La voix de René Homier Roy a percé au travers des courants d’air et des nuages. En entendant, cette voix familière, quelle déception, j’avais seulement rêvé et je ne l’avais pas même soupçonné une seule seconde.  Quand tu rêves, souvent tu sais que tu rêves, et même que tu peux décider de regarder la scène de l’extérieur de ton corps et la vivre à la fois depuis l’intérieur. Encore une expérience kafkaïene que permettent de vivre, les rêves.
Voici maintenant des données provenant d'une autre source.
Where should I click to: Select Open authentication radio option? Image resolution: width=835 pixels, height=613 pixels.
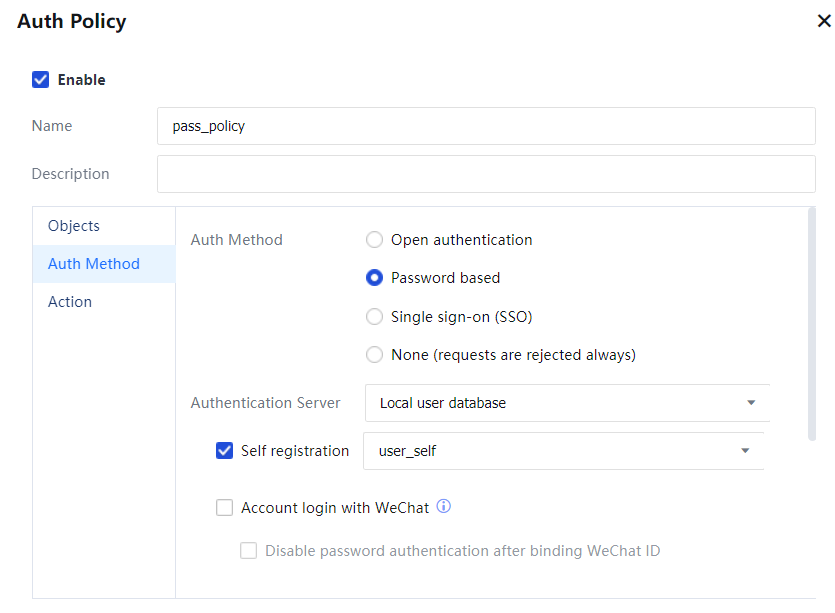pos(375,240)
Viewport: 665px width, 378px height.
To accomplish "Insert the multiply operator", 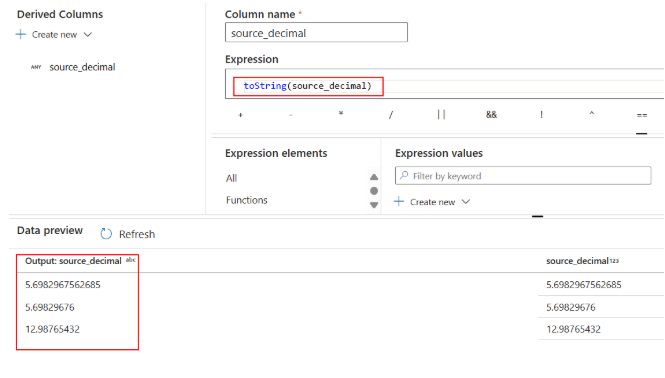I will pos(341,114).
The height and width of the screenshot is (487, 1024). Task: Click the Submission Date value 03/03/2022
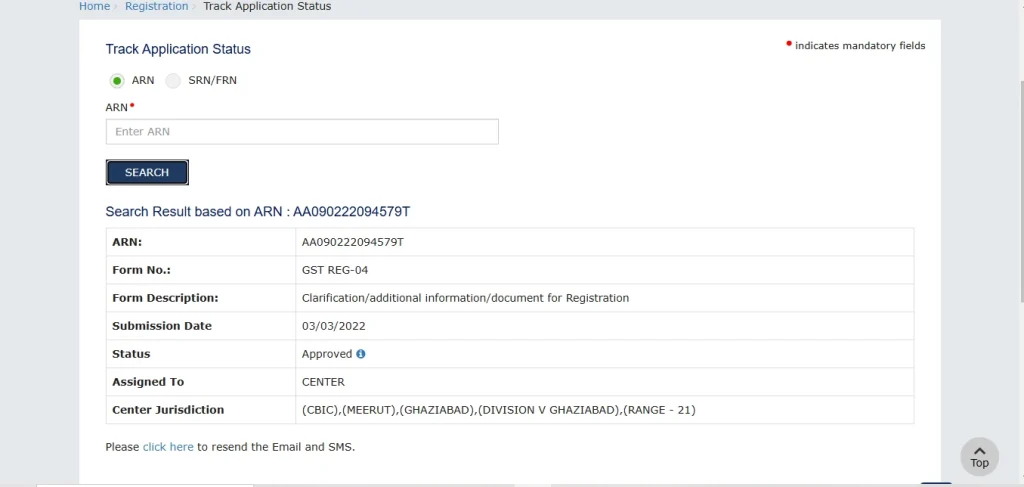(334, 326)
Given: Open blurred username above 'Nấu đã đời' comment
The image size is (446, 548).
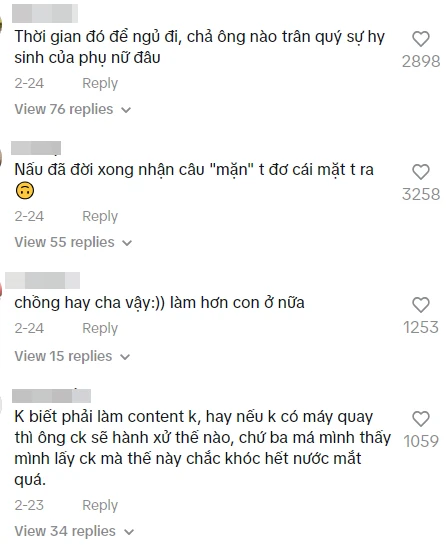Looking at the screenshot, I should click(36, 148).
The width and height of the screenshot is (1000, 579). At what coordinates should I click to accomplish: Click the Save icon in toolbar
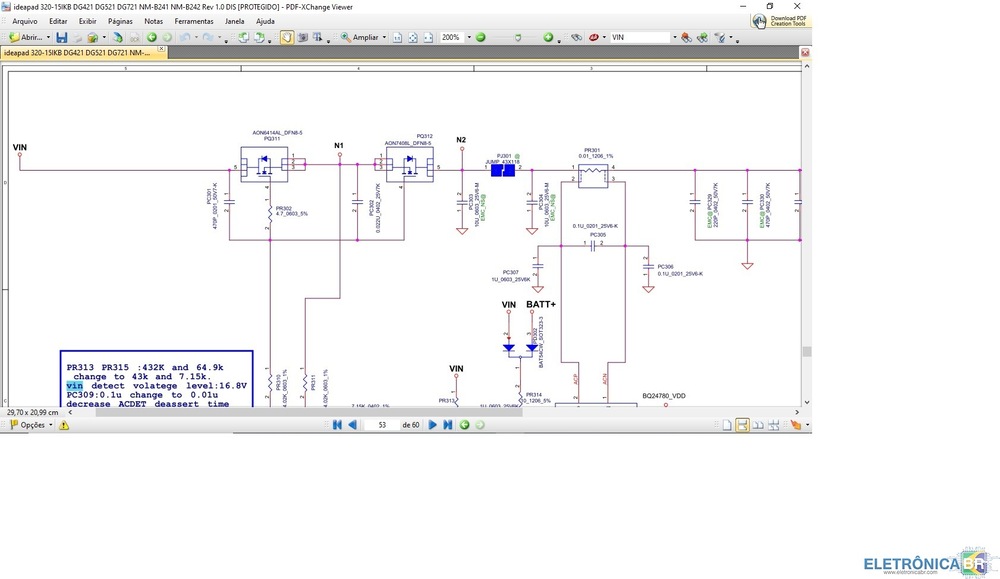tap(62, 37)
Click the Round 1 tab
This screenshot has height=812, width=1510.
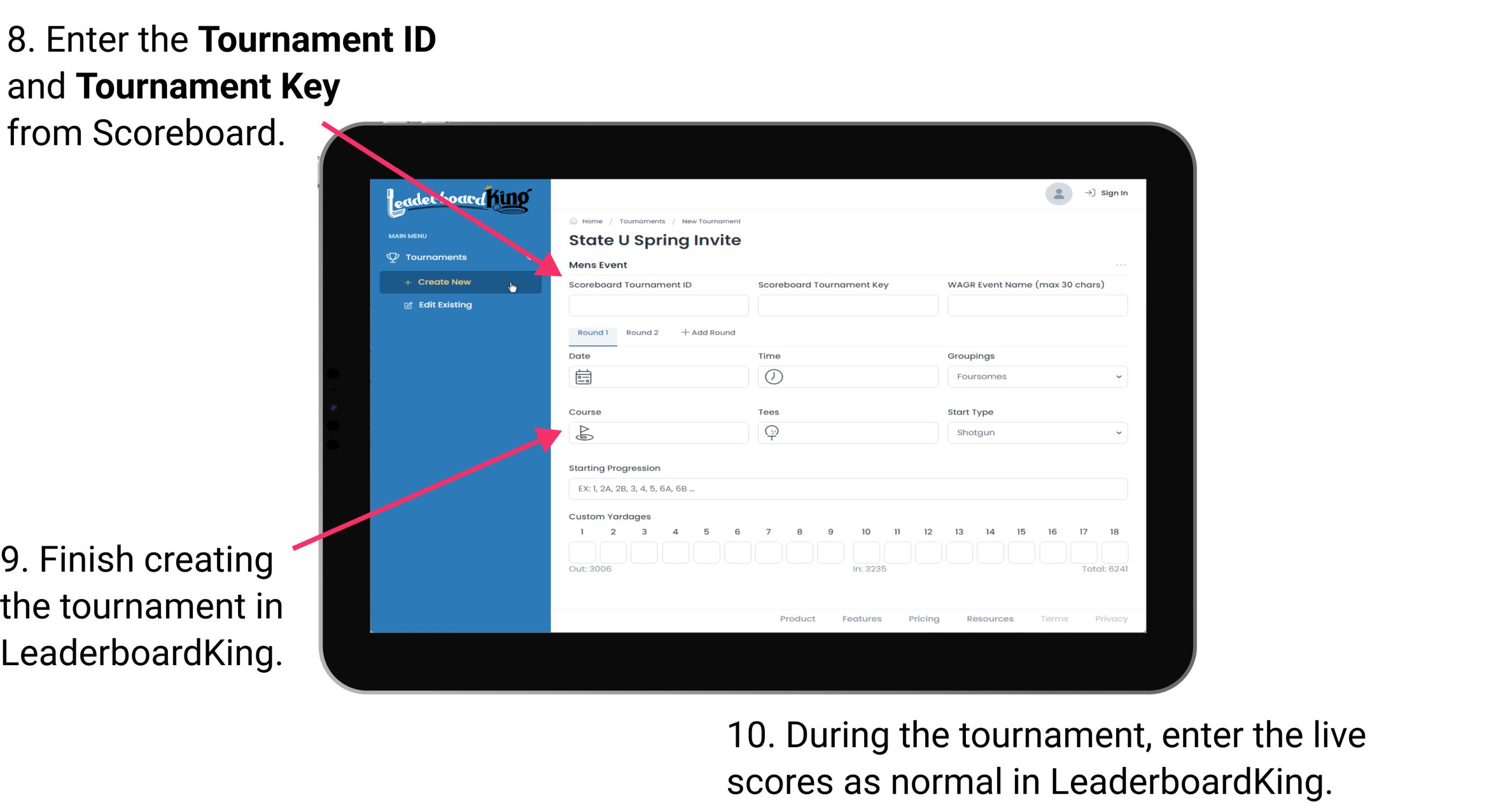(x=592, y=333)
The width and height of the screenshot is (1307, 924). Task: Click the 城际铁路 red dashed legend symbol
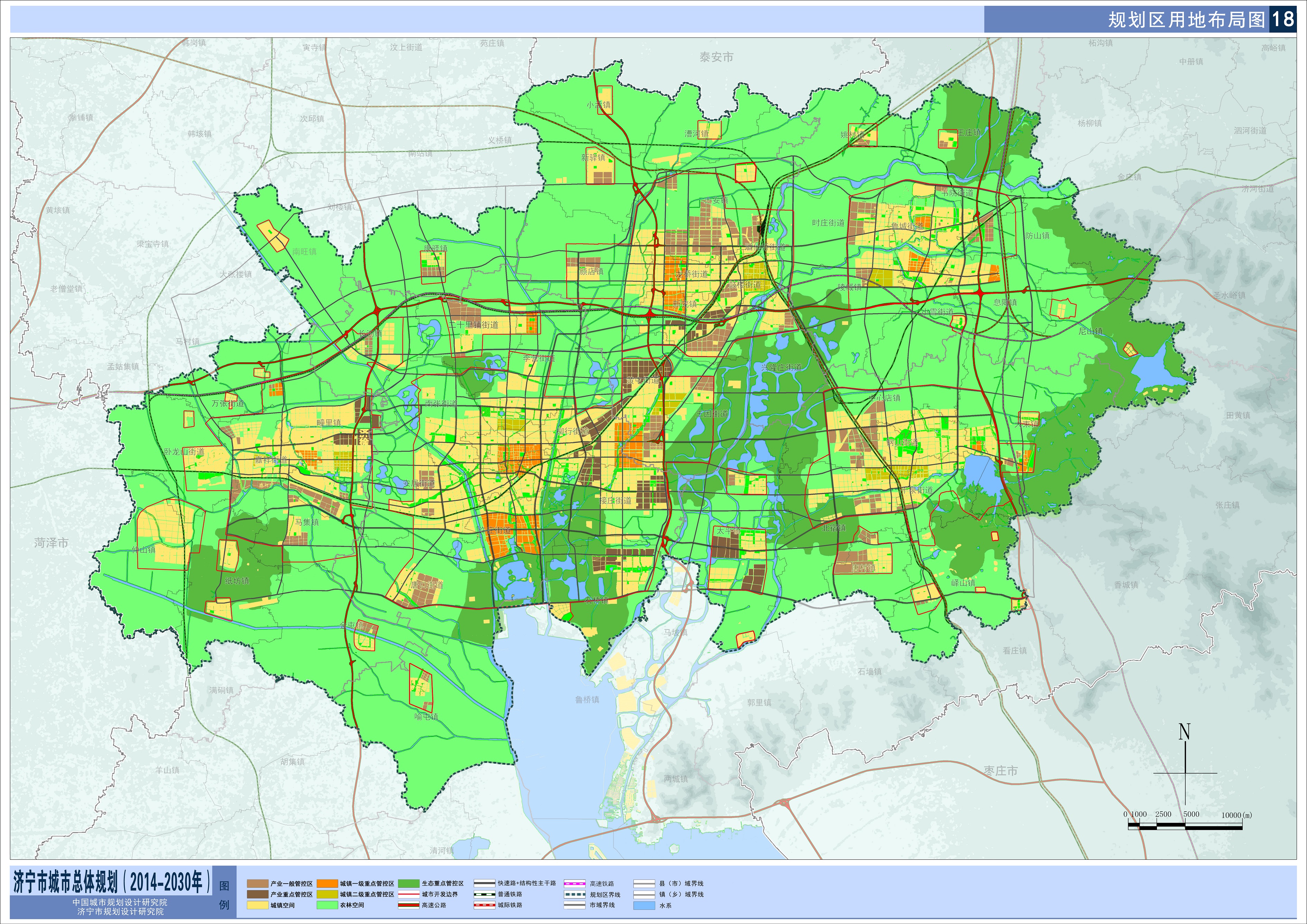tap(484, 905)
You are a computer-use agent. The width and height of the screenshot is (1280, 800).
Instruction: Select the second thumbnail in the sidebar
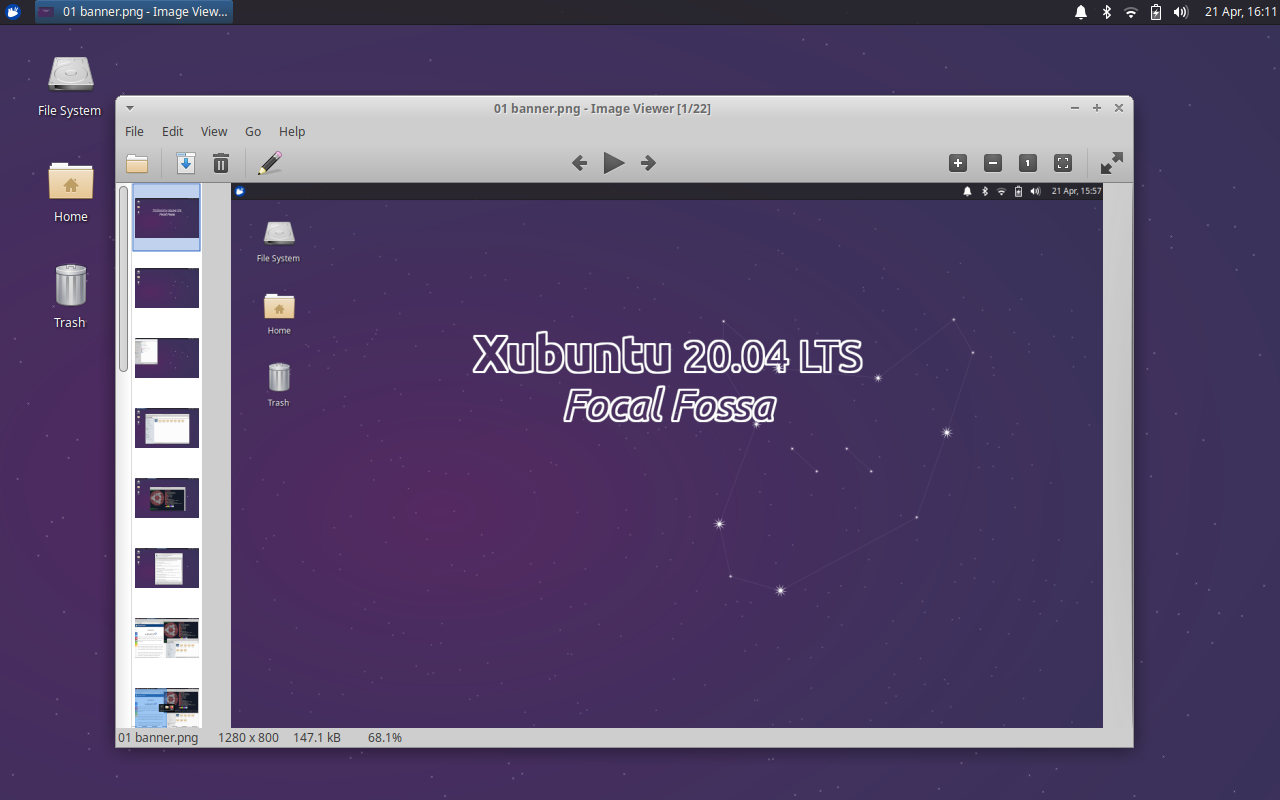pos(166,287)
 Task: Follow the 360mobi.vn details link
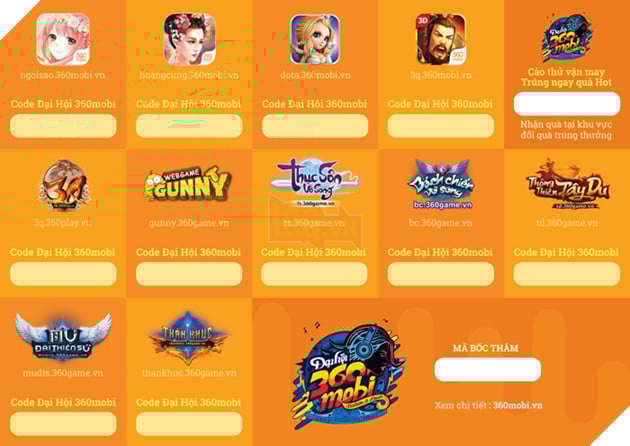pyautogui.click(x=518, y=405)
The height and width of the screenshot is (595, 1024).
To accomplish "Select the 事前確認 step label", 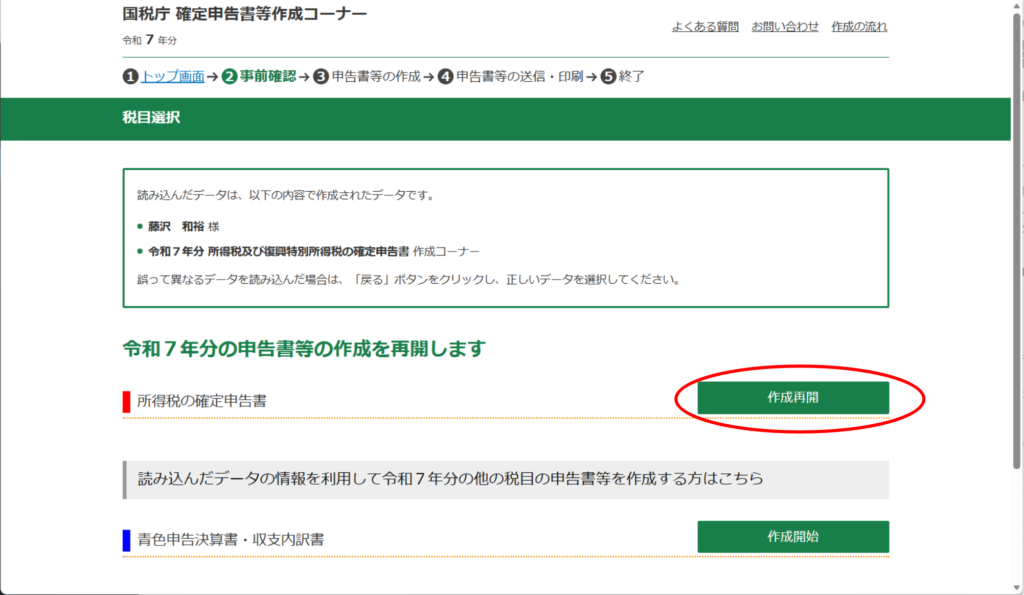I will tap(268, 77).
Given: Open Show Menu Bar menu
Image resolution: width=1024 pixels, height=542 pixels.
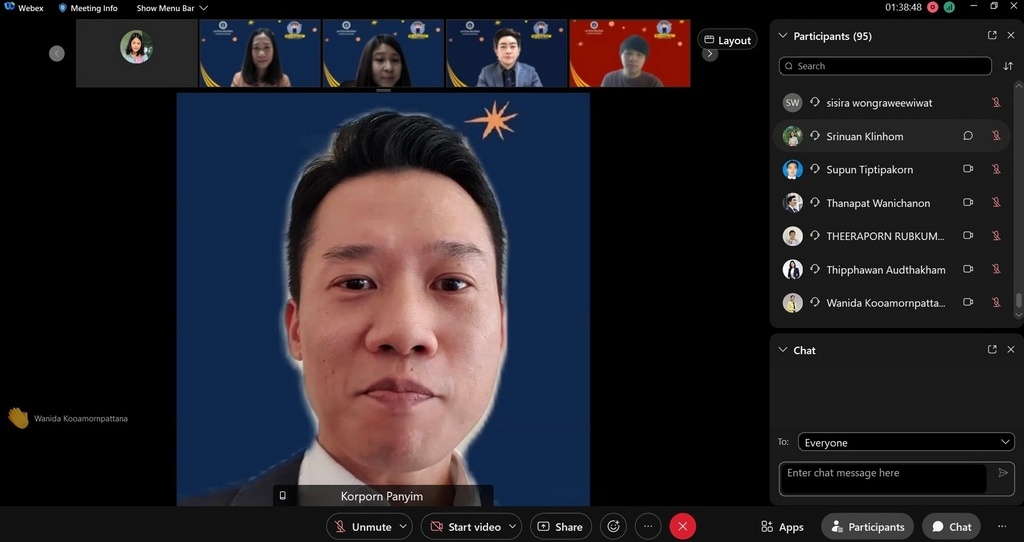Looking at the screenshot, I should [172, 8].
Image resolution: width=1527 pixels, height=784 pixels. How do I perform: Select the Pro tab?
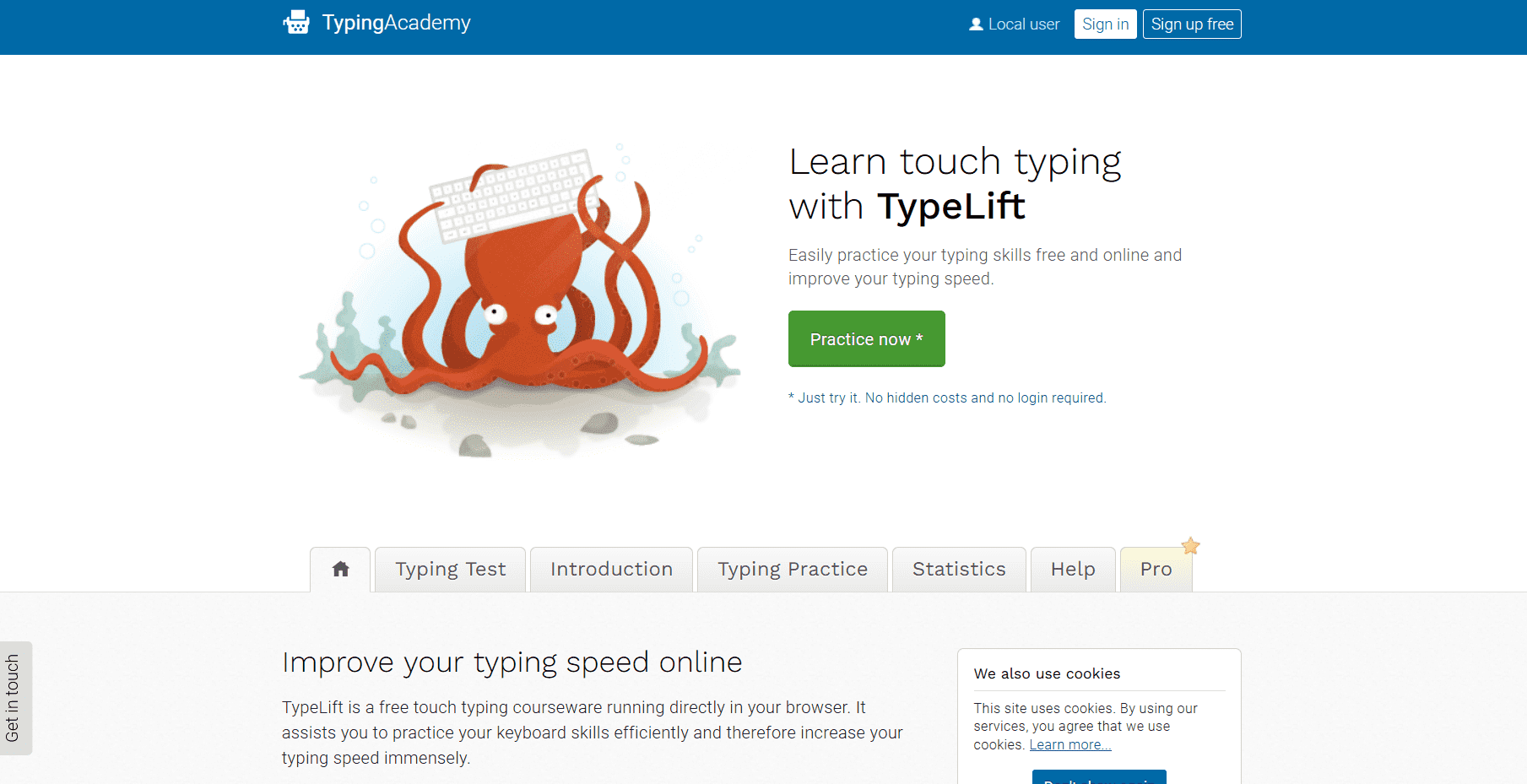pyautogui.click(x=1156, y=570)
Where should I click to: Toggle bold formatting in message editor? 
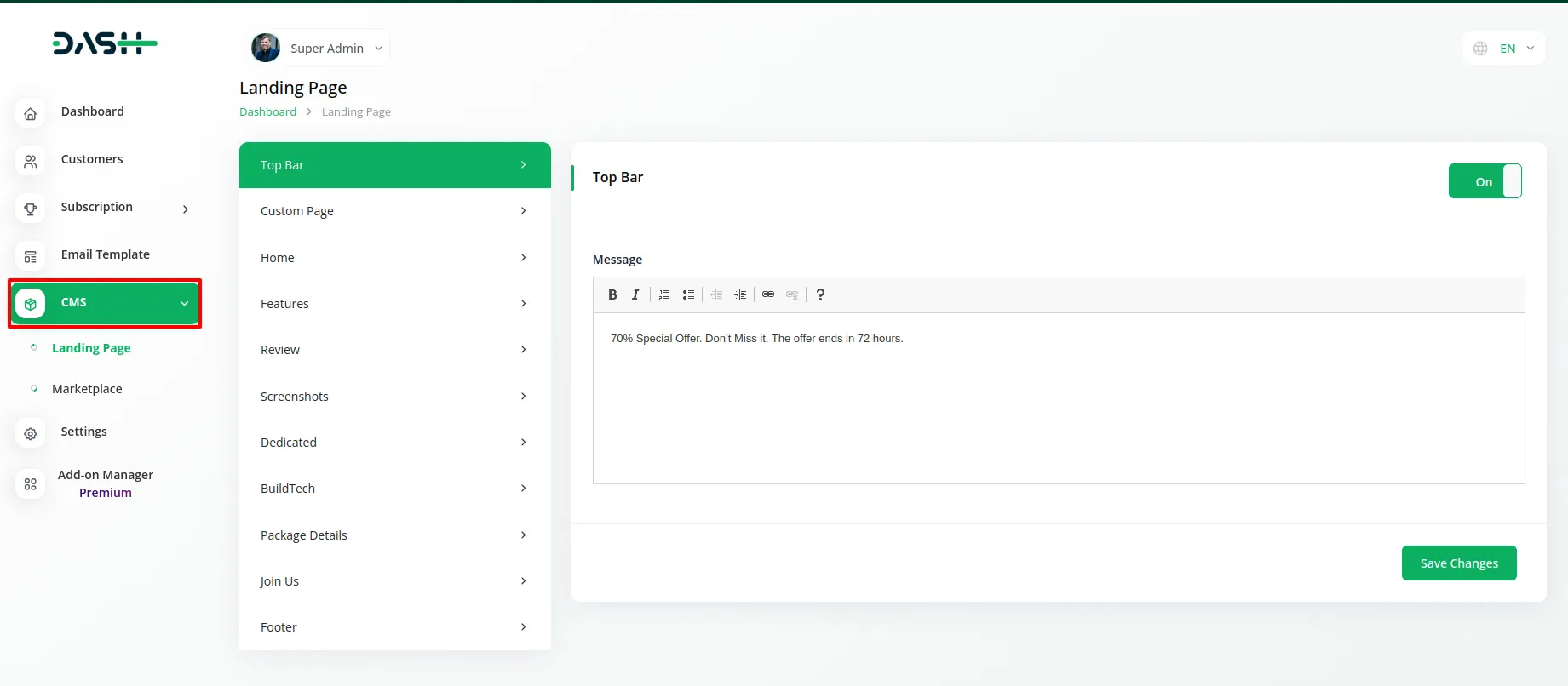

Quelle chance, on a de rêver la nuit. Puis la nasillarde voix du type à la circulation et son fucking hérisson a percé elle aussi et j’ai été prise de tristesse, une absurde tristesse. Mon mauresque superhéros, son style de racaille, sa peau cuite, notre coït aérien, notre orgasme atmosphérique, sa cape magique, ça n’existait pas, ça n’existait plus. Quelle arnaque. Je me sentais pourtant comme si je l’avais vécu. Le vent, le french dans les hauteurs, la baise au-dessus du Saint-Laurent, où s’en allaient donc tous ces souvenirs inexistants. J’ai coupé la radio, je me suis souvenue du code et j’ai essayé pathétiquement de le prononcer à voix haute. C’était mon numéro de téléphone, quelle nullité.

Mais quand même quelle chance on a de rêver la nuit, au lieu de dormir. J’ai frotté mes yeux pour me réveiller vraiment et mettre fin à ce mirage, mes mains, elles sentaient lui, mon amant des airs. En tout cas, moi, j’ai baisé avec un superhéros, ça c’est sûr. Et je vais me racheter des Nike Air Pump.